L’hypothèse du dessein intelligent est plus difficile à évaluer. Si l’auteur du dessein est anthropomorphe et apparu historiquement (ce qui est difficile à imaginer en l’absence de la matière dont il est le créateur), il faudrait en tout cas qu’il soit singulièrement plus intelligent que nous. En l’absence de preuves qu’il existe d’autres êtres anthropomorphes que nous-mêmes, il faudrait supposer que ce dieu apparaîtra un jour dans notre propre descendance, créant l’univers dans un avenir qui devrait se situer en même temps dans notre passé, il y aurait donc présence d’une boucle, soit ce que l’on a appelé dans notre culture, le mythe de l’Éternel Retour.

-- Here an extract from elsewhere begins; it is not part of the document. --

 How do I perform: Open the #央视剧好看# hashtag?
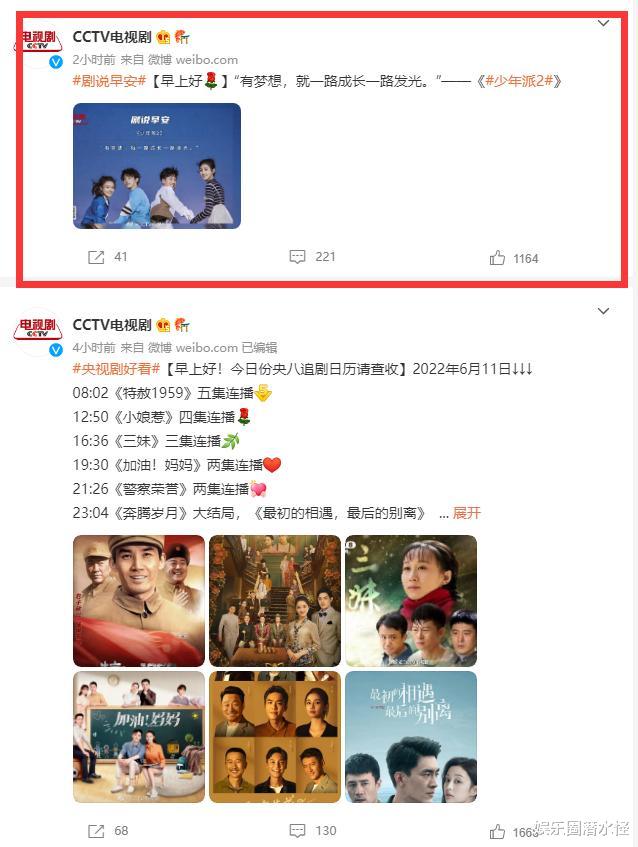point(117,369)
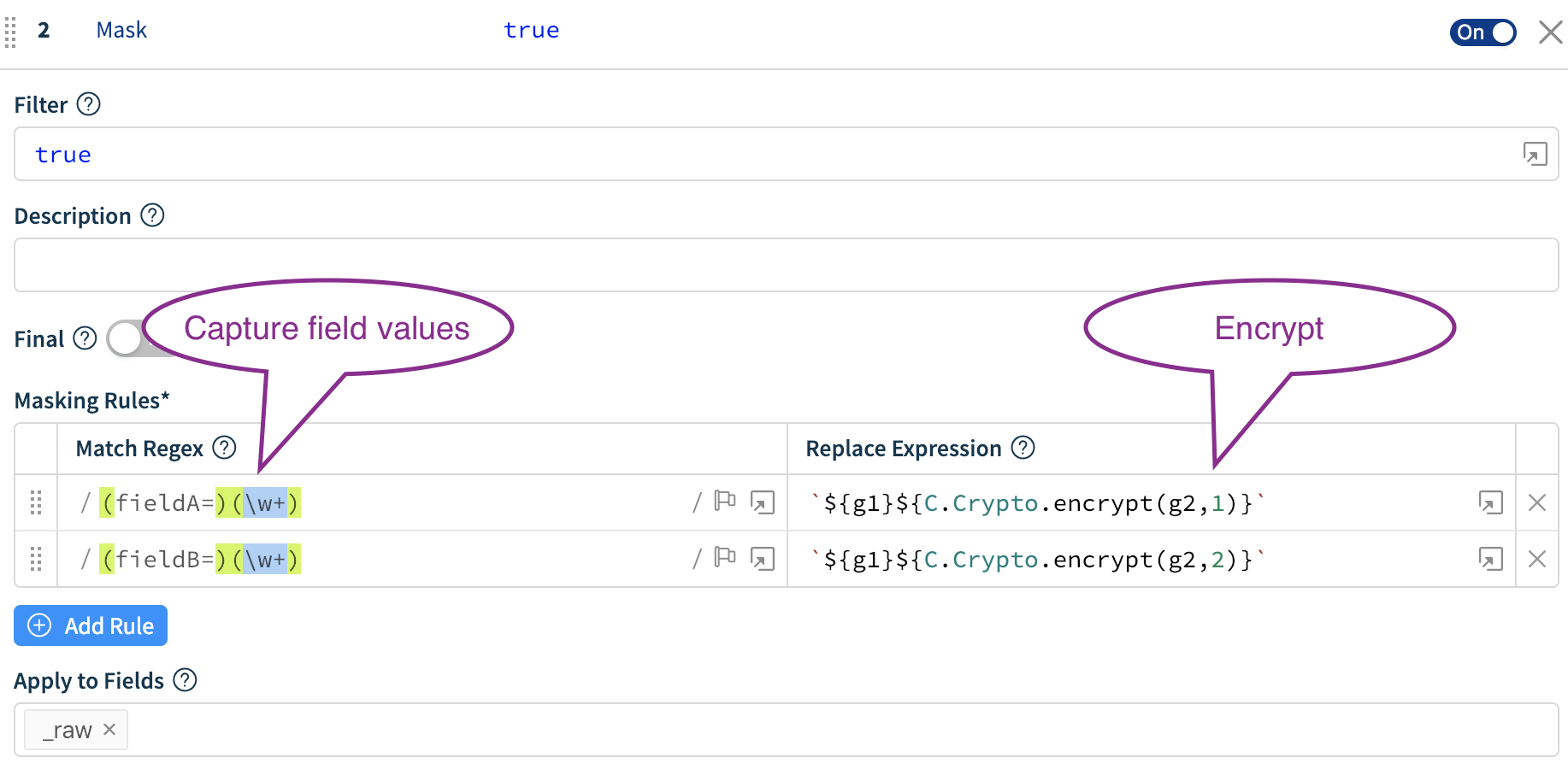The width and height of the screenshot is (1568, 769).
Task: Open the fieldA regex in the editor
Action: coord(763,502)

Quoi qu’il en soit, nous ne disposons à l’heure qu’il est d’aucune preuve, ni d’une des hypothèses ni de l’autre.
Nous avions noté, et il faut y revenir, que le paradoxe de Fermi et le principe anthropique fort ne doivent être invoqués que si nous considérons « surprenantes » les deux observations que nous pouvons faire de notre solitude apparente dans notre univers et le réglage de très près de celui-ci en termes de valeurs des constantes physiques par rapport à notre existence. Si nous ne considérons pas que nous constituons nécessairement un échantillon au sein d’une large famille d’êtres doués de conscience comme nous, et que notre planète constitue un échantillon au sein d’une vaste classe de planètes semblables à la nôtre, et que notre univers lui aussi n’est qu’un parmi une multitude d’autres univers semblables – ce qui n’est rien d’autre qu’un présupposé sympathique parce que révélant une certaine modestie de notre part, qui ne nous est d’ailleurs pas coutumière – alors il faut que nous prenions au sérieux la possibilité qu’il n’existe rien de plus que ce que nous révèlent nos sens prolongés par nos appareils de mesure, à savoir que nous sommes seuls dans notre genre au sein de notre univers et que celui-ci est bien le seul qui existe et que si nous bousillons notre planète au point d’y rendre notre vie absolument impossible, alors nous éliminerons – vraisemblablement une fois pour toutes – la possibilité pour cet univers d’être conscient de sa propre existence, soit un univers entier perdant la signification qui fut à une époque la sienne, impossible sans la présence d’êtres dotés de conscience. Quels gougnafiers nous ferions alors !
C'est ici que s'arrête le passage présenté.